Myanmar’s ruling junta targets education
More than 11,000 academics and other university staff opposed to Myanmar's ruling junta have been suspended after going on strike in protest against military rule, a teachers' group told Reuters.
The suspensions come as the resumption of universities after a year closed due to the coronavirus epidemic prompts a new confrontation between the army and the staff and students who are calling for boycotts over the February 1 coup.
"I feel upset to give up a job that I adored so much, but I feel proud to stand against injustice," said one 37-year-old university rector, who gave her name only as Thandar for fear of reprisals.
"My department summoned me today. I'm not going. We shouldn't follow the orders of the military council."
A professor on a fellowship in the United States said she was told she would have to declare opposition to the strikes or lose her job. Her university authorities had told her every scholar would be tracked down and forced to choose, she told Reuters.
As of yesterday, more than 11,100 academic and other staff had been suspended from colleges and universities offering degrees, an official of the Myanmar Teachers' Federation told Reuters, declining to be identified for fear of reprisals.
Reuters was not immediately able to ascertain exactly what proportion of total staff that figure represents.
Myanmar had more than 26,000 teachers in universities and other tertiary education institutions in 2018, according to the most recent World Bank data.

Records from a dataset
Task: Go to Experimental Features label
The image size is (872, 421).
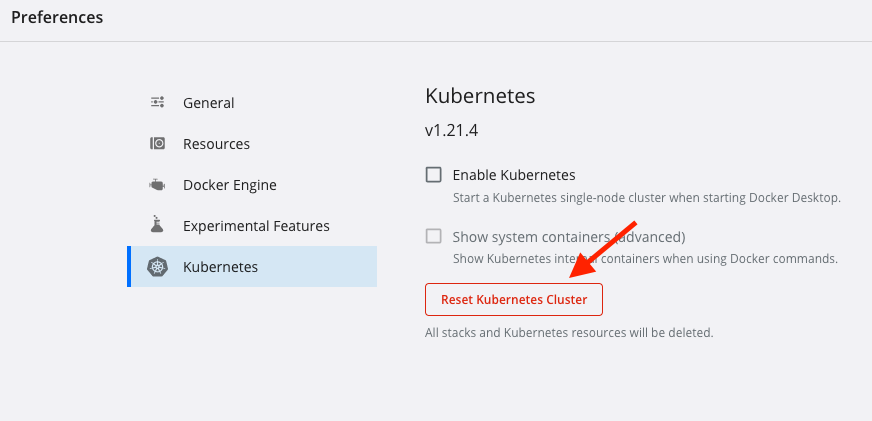Action: pyautogui.click(x=256, y=226)
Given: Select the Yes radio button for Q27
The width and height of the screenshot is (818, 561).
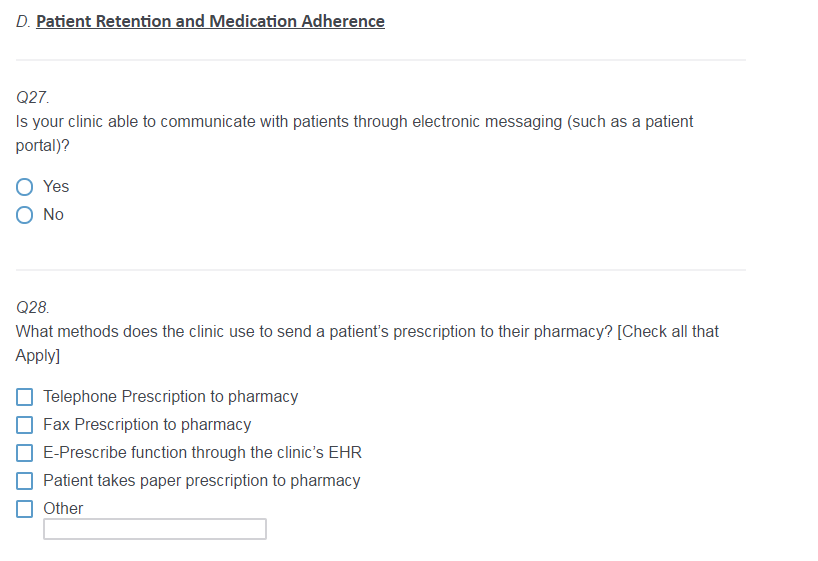Looking at the screenshot, I should [25, 187].
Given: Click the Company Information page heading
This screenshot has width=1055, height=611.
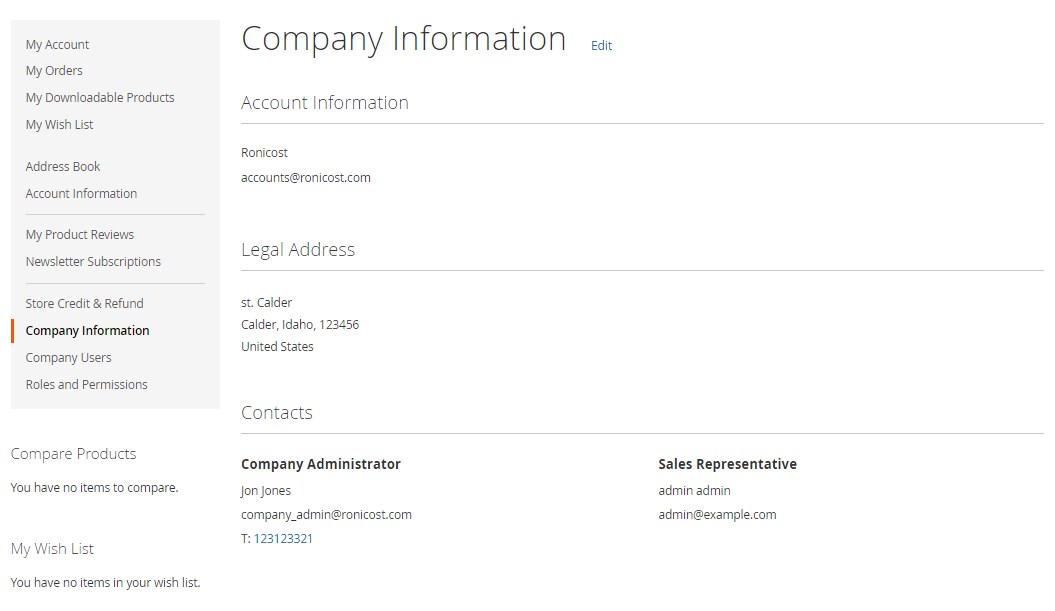Looking at the screenshot, I should coord(403,39).
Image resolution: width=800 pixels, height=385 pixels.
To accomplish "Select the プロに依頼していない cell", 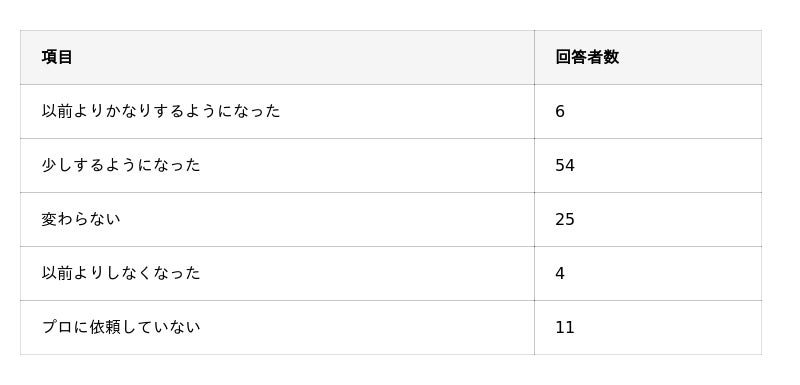I will (277, 327).
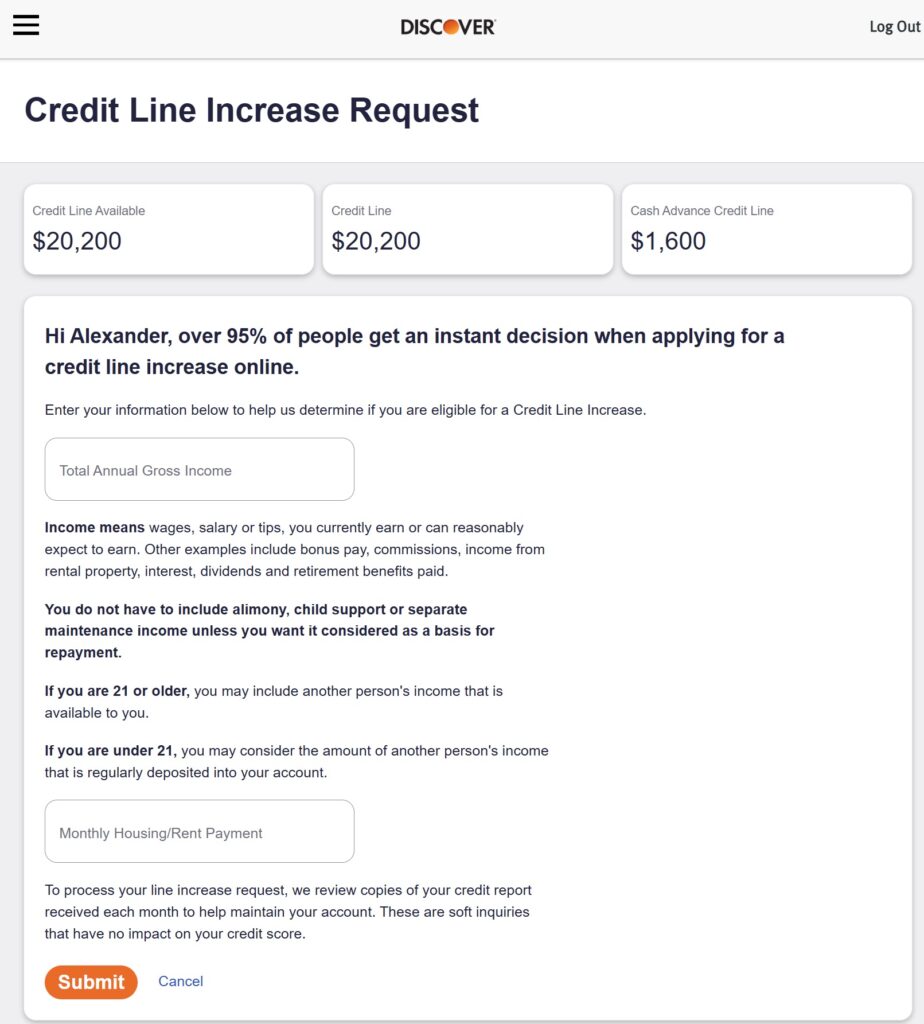Click the Hi Alexander greeting heading
This screenshot has height=1024, width=924.
click(x=414, y=351)
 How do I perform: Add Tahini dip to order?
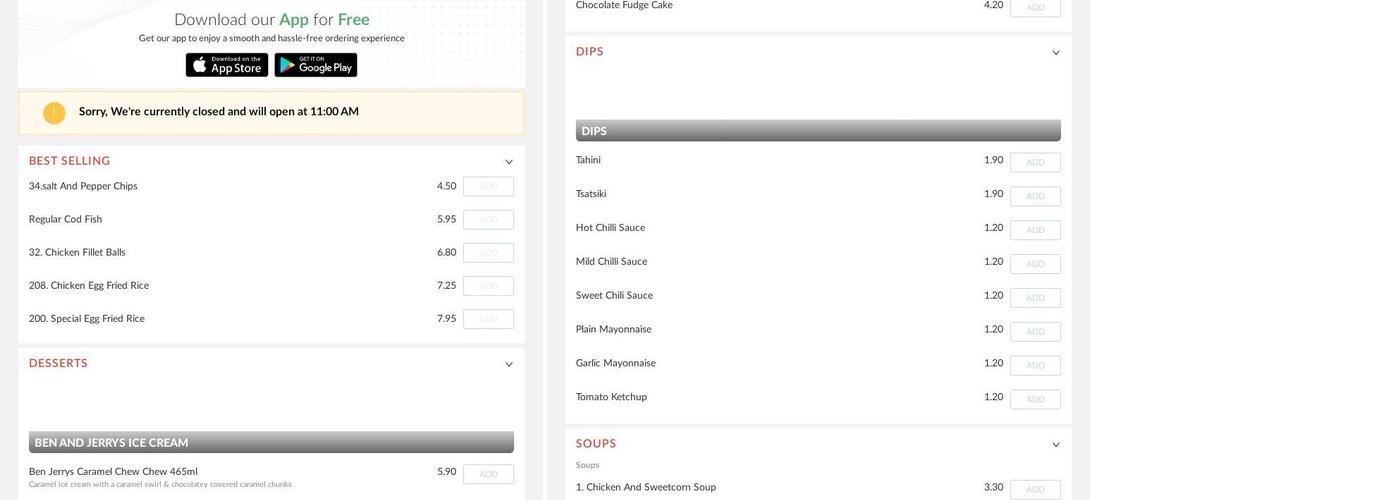tap(1035, 162)
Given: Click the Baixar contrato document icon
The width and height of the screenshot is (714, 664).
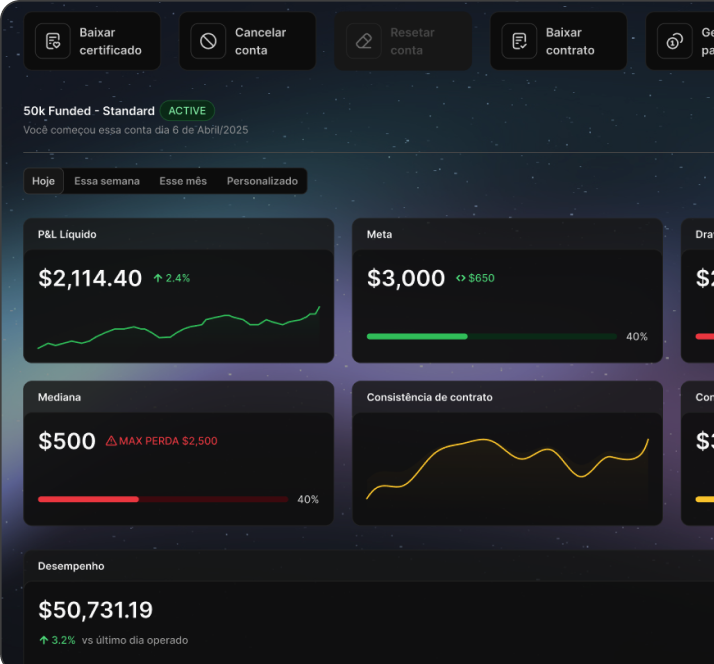Looking at the screenshot, I should 519,41.

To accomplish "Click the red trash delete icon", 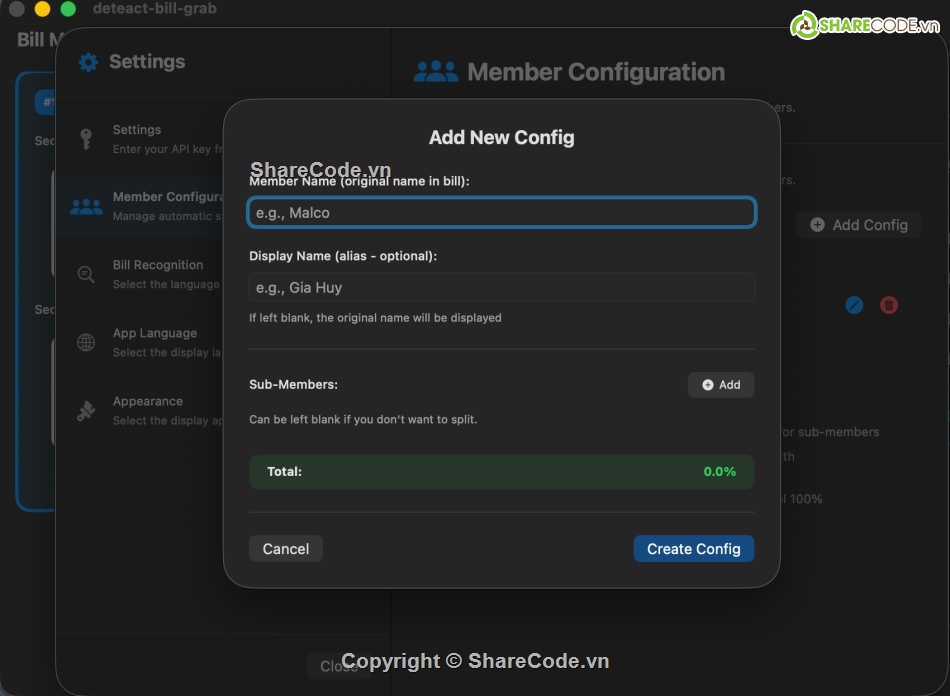I will 888,305.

[Directions for this task] Please rewrite the passage of the report on Myanmar's junta between "As of yesterday, more" and "identified for fear of reprisals.", inclusive, with "colleges and universities" changed to "tertiary institutions".

[Solution below]
As of yesterday, more than 11,100 academic and other staff had been suspended from tertiary institutions offering degrees, an official of the Myanmar Teachers' Federation told Reuters, declining to be identified for fear of reprisals.